“El pobre no es el que tiene poco sino el que desea más”- Séneca
El humo negro que entraba por sus fosas nasales casi no le dejaba respirar. Pero eso a él ya no le molestaba. Casi desde el vientre de su madre había respirado ese aire enrarecido de una de las principales avenidas del centro de la ciudad.
Ya no sentía el frío como antes. Estaba acostumbrado a tener sus pequeños dedos helados tanto por el clima como por el agua sucia que a veces corría por entre su chompa raída mientras lavaba los vidrios de los autos en tanto la luz roja brillaba en el semáforo.
Lo que sí no entendía el pequeño, que apenas contaba con siete años, cómo esas personas tan elegantes, con autos tan caros, no podían darle aunque sea una moneda a cambio de un parabrisas limpiecito.

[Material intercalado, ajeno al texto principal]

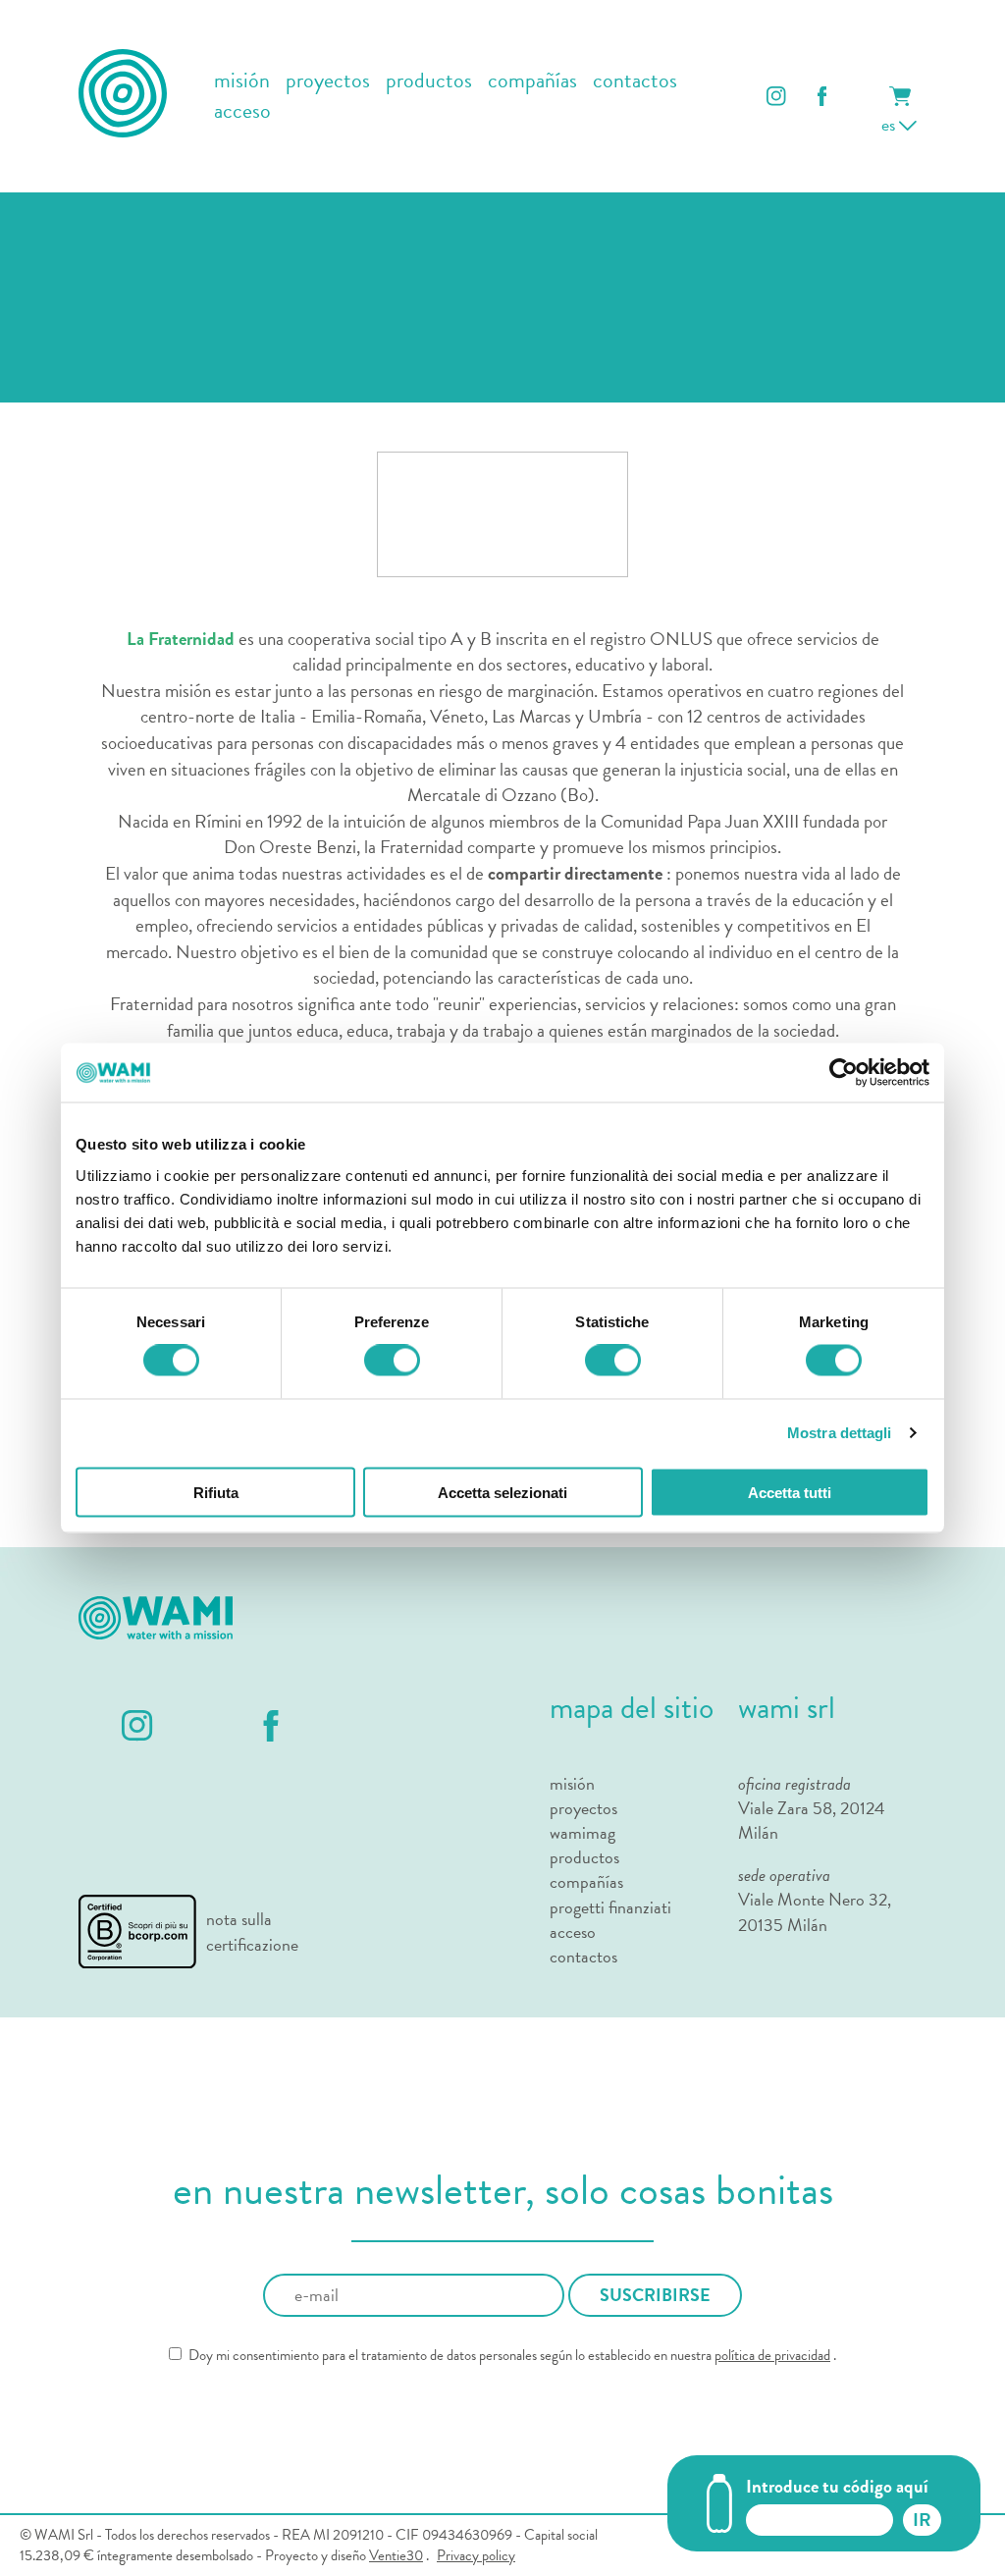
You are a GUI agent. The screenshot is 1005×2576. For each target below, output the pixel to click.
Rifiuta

“Ya pe señor, que le dejo la luna limpiecita”, respondía, cuando por atrás del reflejo del vidrio veía un dedo moverse negativamente, acompañado siempre de una cara de disgusto, hasta de asco.

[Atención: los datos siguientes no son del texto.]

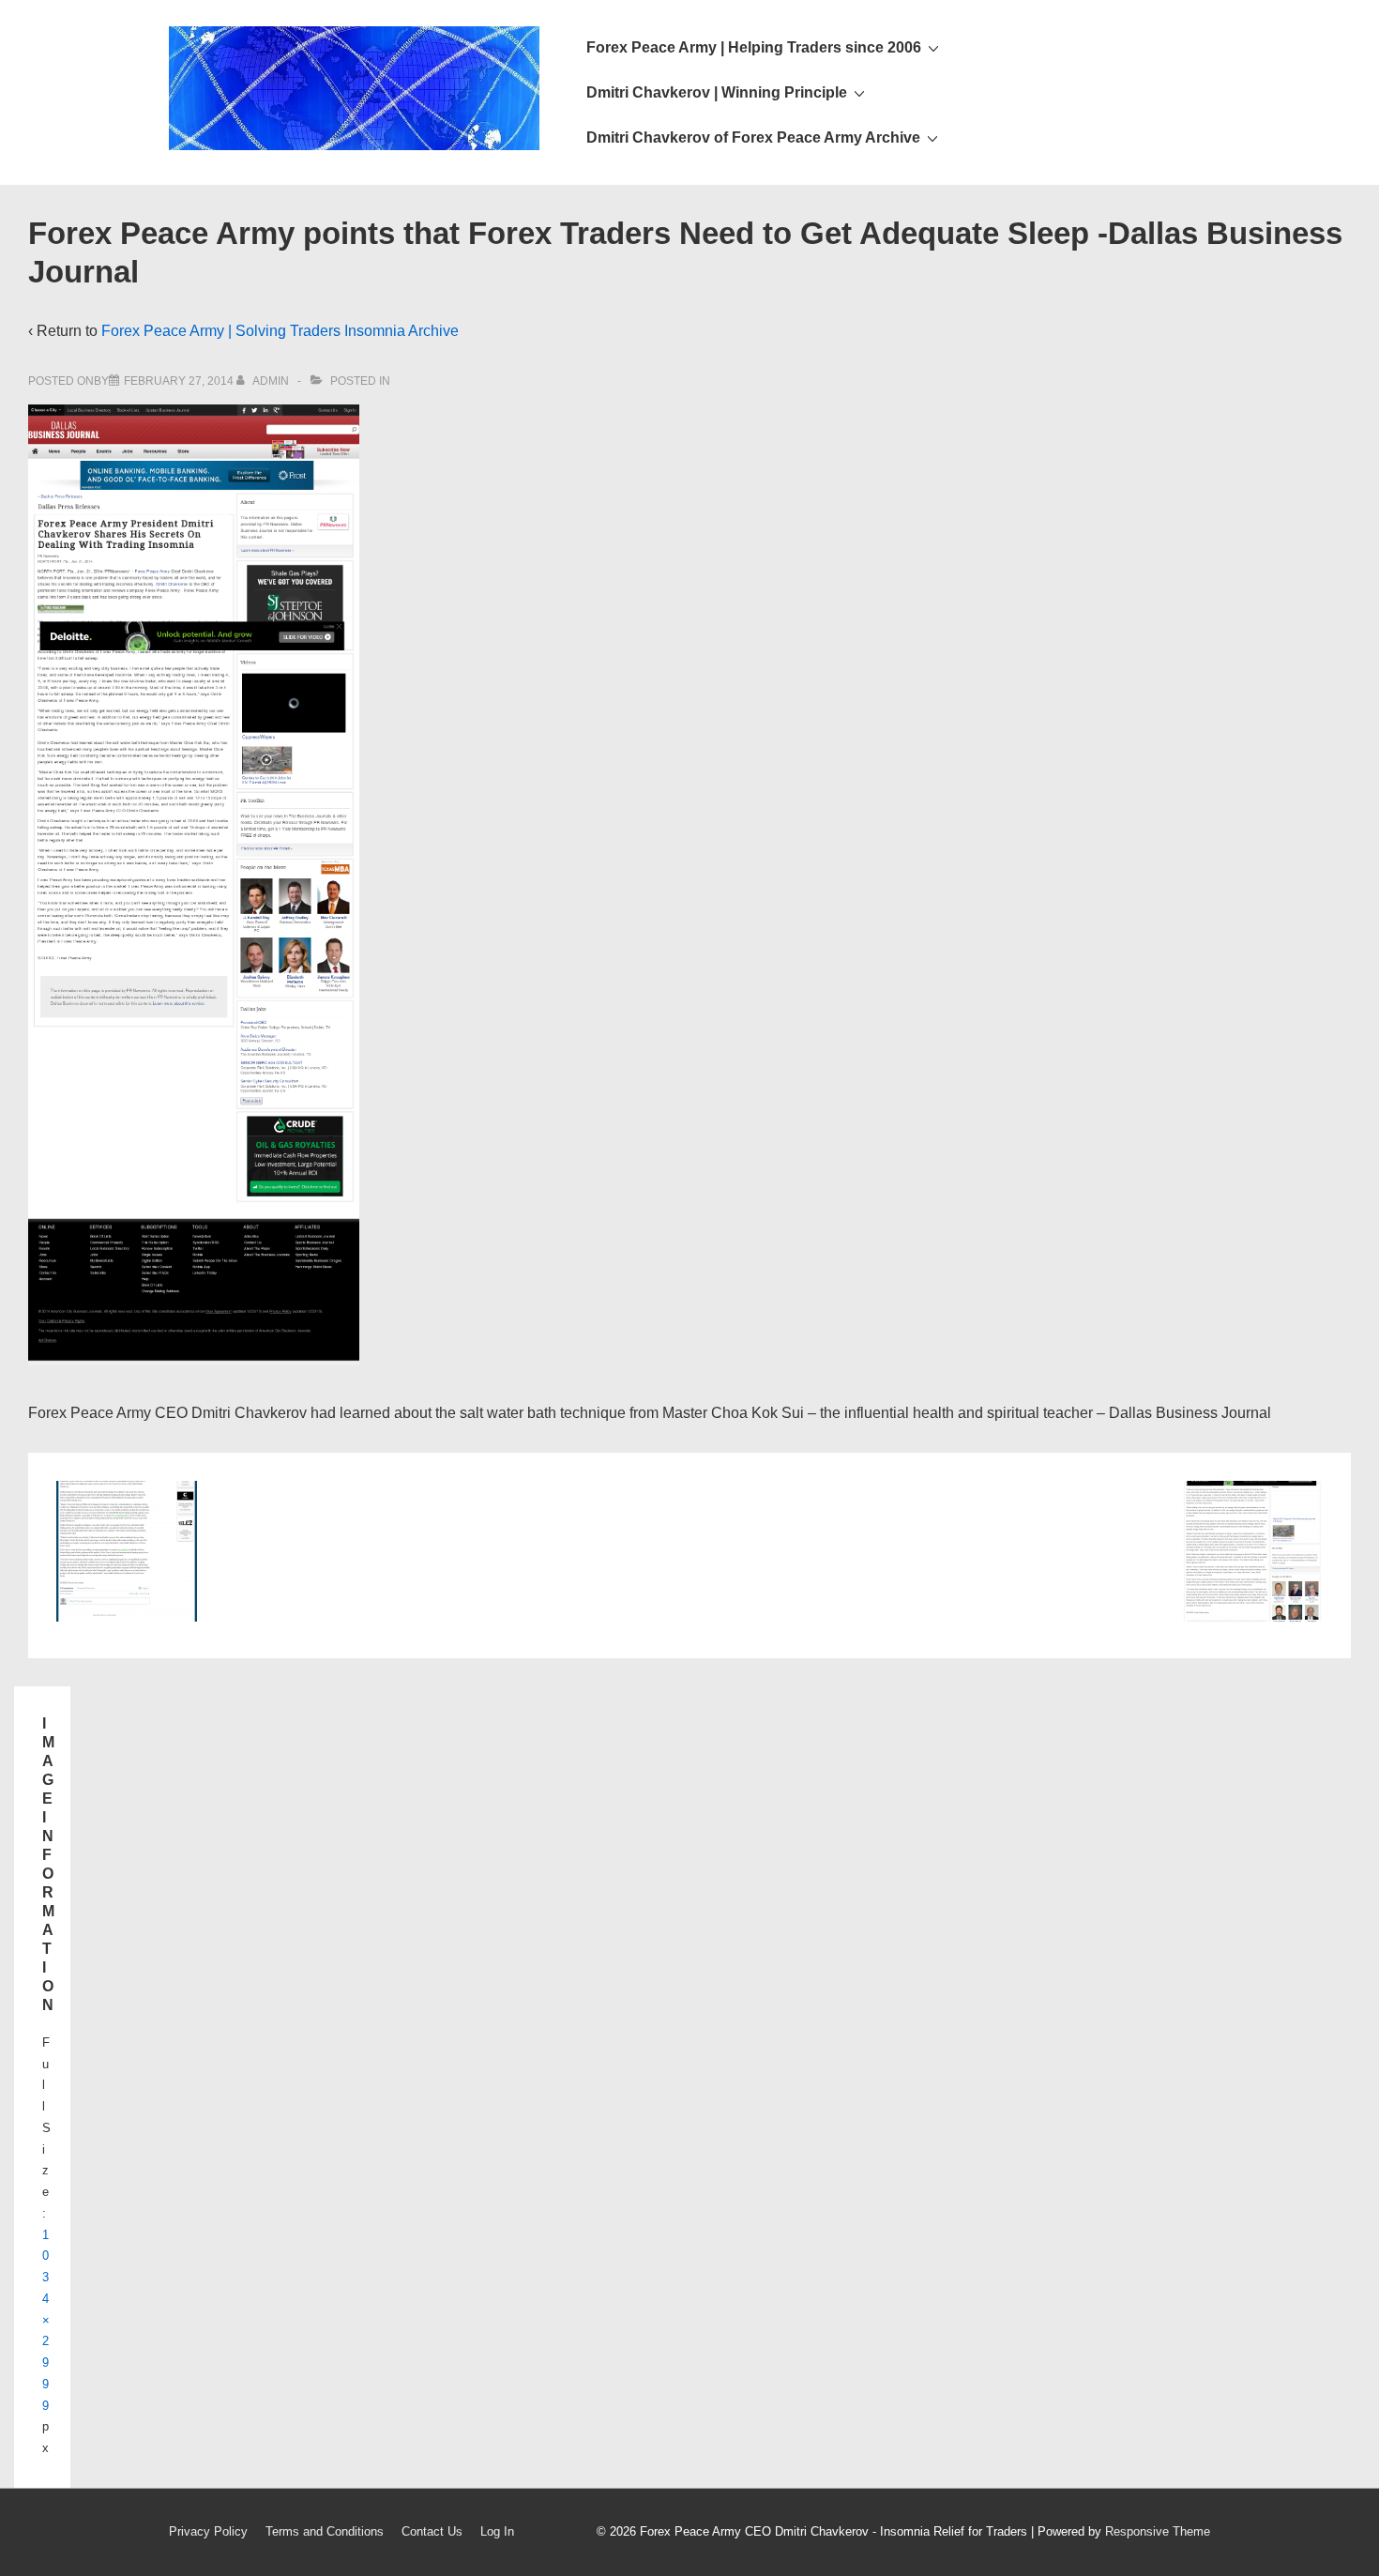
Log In (497, 2531)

En los días de suerte conseguía hasta 10 soles. Pero todo se lo daba a su mamá, quien tenía que alimentar, vestir, sanar y educar a sus dos hermanitos de 3 y 2 años.
Su desayuno en la calle: algo de agua si encontraba, con suerte, algún resto de alguna botella en el basurero de la plaza. Su desayuno en su casa: algo de té, un pan solo.
Ya cerca al mediodía un dolor se apoderaba de su barriguita inflada por la desnutrición, que a veces sofocaba inhalando un conocido pegamento en una bolsita de plástico. Ese olor penetrante lo hacía sentir mareado, todo lo veía difuso, y claro, lo más importante le quitaba esa sensación irritante en su cuerpo: el hambre.
Pero él sabía, por consejos de su madre, que inhalar ese pegamento a la larga le iba a causar daño a su cerebro, por eso sólo lo usaba en los días en que sentía más dolor.
Así pasaban sus días y sus noches interminables, entre el mal olor de las calles, las caras largas de la indiferencia, el hambre, el frío y la soledad. Tal vez algún juguete anhelado tras una vitrina, tal vez el olor de alguna inalcanzable y sabrosa comida gritándole a su dolor.
Nada más podía hacer, que seguir trabajando en las calles para llevar algún centavito para su mamá, y soñar con ser algún día alguno de esos elegantes señores de modernos autos, pero eso sí, pensaba, dejaría que los niños le limpien el parabrisas, y les daría muchas monedas para nunca más sentir el dolor de la pobreza.